How would you structure this deal as far as distribution of profits is concerned? How would he make his money? How would I make my money?
I realize there are many ways this can be put together but was wondering if anyone has had a similar experience?
You could simply act as the banker here and provide financing at a market interest rate. This would push most of the risk onto the current owner. Alternatively you could form a joint venture with the owner contributing the property and you the cash splitting the risk/return evenly or pro-rated based upon the value of your initial investment. Once the parcel is built out will the commercial space then be leased or sold to end buyers? This would determine where your profit (if any) will come from.
This is a little off topic but close:
You be the developer not the money source. Contact all the large auto related company’s like midas , goodyear , aamco , gas stations , car washes and tell them you have a great location you are about to develop. Many of theses large companys will sign long term ground leases and put up the money to build there own stores. Find out how much square footage you can build and then the going rate for cost per sqaure foot to rent. That will give you an estimate of your long term income. Don’t sell it that way you will only profit once. Be Bill Gates and lease it out for the rest of your life.
Ive done this with denny’s restaraunt. Actually I would try restaraunts first because the after market auto repair industry is shrinking.

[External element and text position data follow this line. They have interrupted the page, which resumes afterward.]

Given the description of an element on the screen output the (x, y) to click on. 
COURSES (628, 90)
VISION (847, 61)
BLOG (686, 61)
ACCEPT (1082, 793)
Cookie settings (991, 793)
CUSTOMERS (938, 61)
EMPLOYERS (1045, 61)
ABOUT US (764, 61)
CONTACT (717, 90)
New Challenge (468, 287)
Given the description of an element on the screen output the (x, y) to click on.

My apologies for the late response…
I think I was not clear in my original post. I can only provide the down payment (I cannot finance the whole thing). So I was wondering if we should put the loan to both of our names and split the profit/losses? He might say that his share of the land is much more than my share of down payment so he should get more of the profit (if any).
He seems to be a very good business man. He does an excellent job runnin his shop.
Thanks a lot.
He may be good at running his business but this does not mean that he is a good land developer. If you are going to enter into this venture you need a partnership agreement or operating agreement (depending upon structure) that spells out each party’s contribution, ownership, share of profit/loss, responsibility to project etc.
A great source of information on this would be firms that lend money on projects such as this. I wold ask how other deals like this were structures in the past and speak to some of those borrowers.
Any reputable firm is going to give you a name or two of previous borrowers.